A: I am relatively new to the locavore movement. Similar to many other families, eating local wasn’t a priority when I was growing up. Eating local or seeking out local products wasn’t in our consciousness. In Apple Valley in the 90’s, I didn’t know of any families raising backyard chickens or tending to vegetable gardens. Now I know a lot.
Eating local is a change in worldviews. It’s still not automatic, so my fiancé and I have to be intentional about consuming more local products. We are not great or even good, by any means, at eating mostly local foods, but we’re being more intentional about supporting local producers, restaurants that prepare local foods, and trying to grow our own food.
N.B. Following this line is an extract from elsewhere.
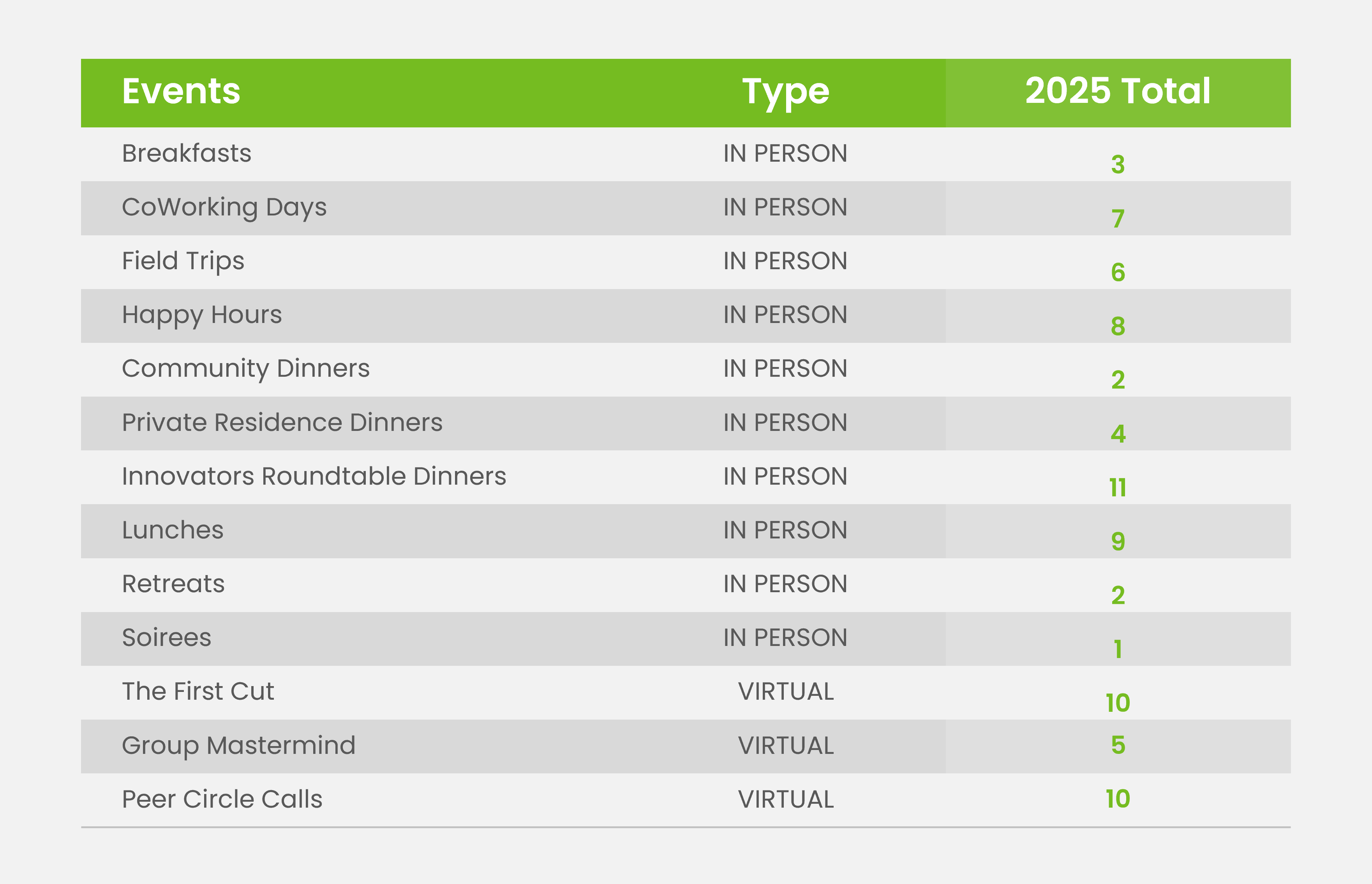
Task: Click the Events column header
Action: pyautogui.click(x=181, y=91)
For me, the hardest part of eating local is having to put more effort into finding local products. We were surrounded by co-ops in the Twin Cities. A few stores in this community sell local produce but their selections are unpredictable (though Sidney’s welcomes special requests). I have been impressed with the local grocery chains that also incorporate some local products. For example, I can easily find local honey, flour, and sacks of potatoes. Purchasing local, organic, and grass-fed meats in grocery stores is cost prohibitive. I could buy directly from farmers, which would require a lot more foresight and planning (not to mention freezer space).
Q: Summer is in full swing. How are you planning to eat local this season?
A: Soon the farmers market will be open and local farms offer CSA’s. We are very excited about purchasing our first CSA share this summer, which will ensure organic, local produce each week. In addition, I tried my hand at container gardening on my balcony. I have a horrible track record at keeping plants alive and this was no exception. All of my seedlings died so I replaced everything with arugula and herbs. Lots and lots of arugula. I look forward to the challenges of using all of our CSA produce and balcony “garden” and am proud of our two baby steps towards eating more local.
This post is part of the guest series “Locavore Q & A”. Whether a beginning cook in the kitchen or a season local farmer, we all have different motivations for choosing a locavore lifestyle. Each post highlights a different perspective on local food. Today’s post was written by Amy Peterson from Green Your Plate. Amy’s blog was one of the first Minnesota food blogs I started reading when looking for local, seasonal, and sustainable recipes. She’s a working mom so I love that her recipes are fast and functional in a busy lifestyle. Thanks for joining us Amy!
Photo provided by Green Your Plate
Q: Why do you choose local?
A: There are so many reasons, but the #1 reason for me is taste – I think that local food is fresher and simply tastes better. I also like supporting smaller producers and keeping money in the local community. Local food feels more meaningful to me.
Q:It’s farmers’ market season. Which market do you shop at and what are you most looking forward to buying this summer?
A: Though I shop sometimes at the Audubon, Northeast and Mill City markets, I tend to go to the Lyndale location of the Minneapolis Farmers Market the most. I appreciate the wide selection of vegetables, herbs and plants sold there and the bustling nature of the market. I’ve gotten to know some of the vendors, and that personal connection makes shopping fun. It seems like I always run into people I know at the Minneapolis market.
Every summer, I get super excited about the arrival of local strawberries and tomatoes – you can really taste the flavor difference. Throughout the season there’s always something to look forward to: in May, it’s ramps and morel mushrooms; in June, my favorites are sugar snap peas and strawberries; in July & August, local tomatoes and corn excite me; and in September, I can’t get enough of red peppers. It’s all good!